Isidro F. Aguillo isidro at CINDOC.CSIC.ES
Wed Mar 22 11:04:59 EST 2000

The aim of this very irregular newsletter is to exchange information
about our emerging topic in order to increase the number of
contributions to the field, including new papers for Cybermetrics
e-journal. As electronic publishing is becoming more popular, the
possibility of adding web periodicals to traditional databases could
have interesting effects on the bibliometric indicators. Really, this is
a new plea to increase the number of scientometric articles in
Cybermetrics in particular and in the WWW in general.

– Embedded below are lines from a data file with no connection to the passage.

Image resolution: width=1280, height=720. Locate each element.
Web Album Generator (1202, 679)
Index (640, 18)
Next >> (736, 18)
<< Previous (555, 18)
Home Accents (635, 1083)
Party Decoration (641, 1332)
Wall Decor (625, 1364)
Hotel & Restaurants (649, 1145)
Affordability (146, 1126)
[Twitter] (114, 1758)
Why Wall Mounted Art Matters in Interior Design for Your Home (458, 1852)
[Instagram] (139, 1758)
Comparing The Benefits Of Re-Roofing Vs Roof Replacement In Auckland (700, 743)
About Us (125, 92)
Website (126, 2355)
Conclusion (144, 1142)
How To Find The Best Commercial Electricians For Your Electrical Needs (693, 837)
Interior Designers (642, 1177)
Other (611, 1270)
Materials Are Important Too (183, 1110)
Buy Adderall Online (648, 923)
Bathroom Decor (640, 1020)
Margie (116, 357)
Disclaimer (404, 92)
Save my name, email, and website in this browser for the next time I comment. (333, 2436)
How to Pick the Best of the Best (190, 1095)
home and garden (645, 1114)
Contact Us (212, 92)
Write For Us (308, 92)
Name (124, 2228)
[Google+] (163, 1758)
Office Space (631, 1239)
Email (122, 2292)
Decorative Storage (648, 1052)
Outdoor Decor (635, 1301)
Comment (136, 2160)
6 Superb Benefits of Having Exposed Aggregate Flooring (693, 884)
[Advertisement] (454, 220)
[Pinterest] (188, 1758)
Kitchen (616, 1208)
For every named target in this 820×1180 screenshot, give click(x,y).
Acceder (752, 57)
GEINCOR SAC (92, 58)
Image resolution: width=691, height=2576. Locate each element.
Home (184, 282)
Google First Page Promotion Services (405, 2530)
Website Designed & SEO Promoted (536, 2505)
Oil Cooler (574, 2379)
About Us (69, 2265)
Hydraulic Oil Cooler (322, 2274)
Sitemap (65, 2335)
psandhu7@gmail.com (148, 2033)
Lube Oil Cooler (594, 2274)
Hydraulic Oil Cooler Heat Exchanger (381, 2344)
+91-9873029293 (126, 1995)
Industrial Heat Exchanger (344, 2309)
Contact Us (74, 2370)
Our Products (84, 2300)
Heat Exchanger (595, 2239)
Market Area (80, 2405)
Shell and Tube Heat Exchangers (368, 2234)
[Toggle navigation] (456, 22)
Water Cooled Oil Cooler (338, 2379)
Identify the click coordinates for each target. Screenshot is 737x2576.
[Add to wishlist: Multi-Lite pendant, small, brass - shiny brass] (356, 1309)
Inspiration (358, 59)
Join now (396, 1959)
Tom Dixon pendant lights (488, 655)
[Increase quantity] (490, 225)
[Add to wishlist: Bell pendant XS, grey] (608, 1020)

Following the scheme of the past bulletin our first topic is the
webspace size. Recent estimations suggests figures over 1 billon pages
(, but there are several informal sources
that consider the number is already exceeding 1,5 b. From my point of
view, growth rate it is even more important than size, with doubling
periods of less than 6-8 months. In very few years 10 or 20 billion
pages will be common and, considering linguistic diversity, that numbers
could in no way represent an asymptote. So, debate about size is
important, as we are "masters" of the only way to analyse such future
situation: quantitative methods. Obviously such large samples could have
also positive effect on the statistical significance of our tests, so we
could uncover easily new patterns.

In the past the main drawback of cybermetrics methods was the VERY
IMPORTANT inconsistencies of the search engines. This ugly situation
affects specially to Altavista and Hotbot, arguably the most useful
engines for us due to their coverage and full Boolean support (Bar-Ilan,
Rousseau and others described this situation). Some authors even
suggested that this was a structural problem of the web, so direct
application of citation techniques (such as WebIF calculation of
Ingwerson) are not possible.

But the main source of such inconsistencies was the commercial character
of those engines, not the nature of the information available from the
Web. A more stable engine, with a large coverage and some advanced
search options could solve, in part, this problem. In my opinion such
tool is already available as the NEW advanced search screen of FAST
( allow calculating more precise indicators. As
FAST is already the largest engine (about 300 million), now it is
possible to study institutions and not only country domains.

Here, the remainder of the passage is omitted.